(ENTRIES PROVIDED)
_ _ _ _ _ _ _
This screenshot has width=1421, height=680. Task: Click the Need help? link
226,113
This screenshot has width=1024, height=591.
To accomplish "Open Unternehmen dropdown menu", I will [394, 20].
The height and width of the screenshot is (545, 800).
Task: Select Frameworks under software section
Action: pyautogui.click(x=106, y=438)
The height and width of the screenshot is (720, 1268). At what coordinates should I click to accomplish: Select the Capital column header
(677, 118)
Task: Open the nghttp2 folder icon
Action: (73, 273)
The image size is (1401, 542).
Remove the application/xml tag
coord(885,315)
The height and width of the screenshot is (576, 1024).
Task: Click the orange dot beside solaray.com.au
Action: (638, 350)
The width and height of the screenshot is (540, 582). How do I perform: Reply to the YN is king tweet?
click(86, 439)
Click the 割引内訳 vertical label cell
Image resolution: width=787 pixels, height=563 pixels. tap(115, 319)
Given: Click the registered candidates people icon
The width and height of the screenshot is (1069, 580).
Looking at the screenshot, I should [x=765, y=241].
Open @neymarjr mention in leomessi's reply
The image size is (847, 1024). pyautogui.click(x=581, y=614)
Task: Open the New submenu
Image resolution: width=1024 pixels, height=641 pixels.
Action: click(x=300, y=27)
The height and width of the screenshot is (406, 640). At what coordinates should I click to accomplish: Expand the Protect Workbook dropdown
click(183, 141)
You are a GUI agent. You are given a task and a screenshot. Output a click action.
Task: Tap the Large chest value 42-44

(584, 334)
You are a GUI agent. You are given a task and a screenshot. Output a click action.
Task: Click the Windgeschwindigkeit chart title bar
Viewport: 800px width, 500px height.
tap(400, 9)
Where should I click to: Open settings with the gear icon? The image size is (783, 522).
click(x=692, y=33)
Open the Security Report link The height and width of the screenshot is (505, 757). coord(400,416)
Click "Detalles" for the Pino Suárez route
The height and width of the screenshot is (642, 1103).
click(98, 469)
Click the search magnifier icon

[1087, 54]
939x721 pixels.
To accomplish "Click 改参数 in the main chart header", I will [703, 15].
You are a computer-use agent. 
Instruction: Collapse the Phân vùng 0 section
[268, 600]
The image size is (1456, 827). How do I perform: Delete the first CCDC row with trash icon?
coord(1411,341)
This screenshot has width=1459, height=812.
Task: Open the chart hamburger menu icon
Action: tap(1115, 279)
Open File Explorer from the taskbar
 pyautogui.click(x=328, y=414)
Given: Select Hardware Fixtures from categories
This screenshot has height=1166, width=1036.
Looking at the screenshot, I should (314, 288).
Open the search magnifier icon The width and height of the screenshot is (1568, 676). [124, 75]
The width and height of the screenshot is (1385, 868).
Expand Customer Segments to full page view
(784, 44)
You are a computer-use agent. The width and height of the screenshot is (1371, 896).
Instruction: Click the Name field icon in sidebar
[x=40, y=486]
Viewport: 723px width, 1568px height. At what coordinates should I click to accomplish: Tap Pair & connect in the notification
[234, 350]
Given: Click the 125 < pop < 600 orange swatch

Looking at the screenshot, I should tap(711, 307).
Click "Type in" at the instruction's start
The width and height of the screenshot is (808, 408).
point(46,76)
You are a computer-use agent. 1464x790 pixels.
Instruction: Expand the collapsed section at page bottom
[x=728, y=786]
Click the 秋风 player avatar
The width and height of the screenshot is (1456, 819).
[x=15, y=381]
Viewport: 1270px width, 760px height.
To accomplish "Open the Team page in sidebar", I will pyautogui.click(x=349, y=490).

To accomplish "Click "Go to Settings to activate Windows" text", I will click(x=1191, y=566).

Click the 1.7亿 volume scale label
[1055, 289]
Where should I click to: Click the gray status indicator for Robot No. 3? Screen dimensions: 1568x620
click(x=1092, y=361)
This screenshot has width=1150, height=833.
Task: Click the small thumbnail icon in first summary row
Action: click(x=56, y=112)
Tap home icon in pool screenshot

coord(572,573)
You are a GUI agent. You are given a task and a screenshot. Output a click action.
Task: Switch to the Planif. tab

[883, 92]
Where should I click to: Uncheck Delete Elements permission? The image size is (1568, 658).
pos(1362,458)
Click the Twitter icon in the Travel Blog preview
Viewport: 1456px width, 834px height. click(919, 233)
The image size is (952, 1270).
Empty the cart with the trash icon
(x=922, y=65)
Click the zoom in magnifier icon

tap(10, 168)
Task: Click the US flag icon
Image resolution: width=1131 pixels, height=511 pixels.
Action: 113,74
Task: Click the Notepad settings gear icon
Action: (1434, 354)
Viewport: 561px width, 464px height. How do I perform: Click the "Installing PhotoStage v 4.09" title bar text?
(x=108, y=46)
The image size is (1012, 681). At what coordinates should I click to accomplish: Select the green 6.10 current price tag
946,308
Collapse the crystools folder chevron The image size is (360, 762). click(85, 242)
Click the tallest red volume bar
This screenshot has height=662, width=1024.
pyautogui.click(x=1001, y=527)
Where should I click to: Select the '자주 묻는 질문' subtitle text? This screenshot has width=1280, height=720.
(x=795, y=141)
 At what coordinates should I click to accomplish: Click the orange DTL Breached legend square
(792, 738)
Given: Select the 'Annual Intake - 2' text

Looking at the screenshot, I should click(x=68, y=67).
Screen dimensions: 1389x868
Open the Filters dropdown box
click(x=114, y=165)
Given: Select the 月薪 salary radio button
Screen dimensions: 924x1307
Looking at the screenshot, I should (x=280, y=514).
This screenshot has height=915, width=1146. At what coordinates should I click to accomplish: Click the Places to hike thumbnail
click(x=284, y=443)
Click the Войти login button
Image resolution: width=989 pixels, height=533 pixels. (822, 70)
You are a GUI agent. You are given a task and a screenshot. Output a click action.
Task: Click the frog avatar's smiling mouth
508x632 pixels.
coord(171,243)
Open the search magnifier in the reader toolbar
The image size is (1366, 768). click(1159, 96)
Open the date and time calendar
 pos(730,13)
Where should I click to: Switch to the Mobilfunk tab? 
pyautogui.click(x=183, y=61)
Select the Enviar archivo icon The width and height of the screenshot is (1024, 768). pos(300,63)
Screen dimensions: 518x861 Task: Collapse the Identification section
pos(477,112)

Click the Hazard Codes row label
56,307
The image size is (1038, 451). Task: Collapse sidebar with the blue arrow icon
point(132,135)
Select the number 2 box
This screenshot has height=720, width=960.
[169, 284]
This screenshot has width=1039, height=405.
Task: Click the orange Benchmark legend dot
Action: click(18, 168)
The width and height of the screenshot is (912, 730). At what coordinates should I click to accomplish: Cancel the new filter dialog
_ _ _ _ _ _ _
Which lines above contain the word "computer"? Show each of them.

You are a computer-use agent. 
You are a computer-use agent. The width and height of the screenshot is (1371, 896).
You are a computer-use agent. 1464x790 pixels.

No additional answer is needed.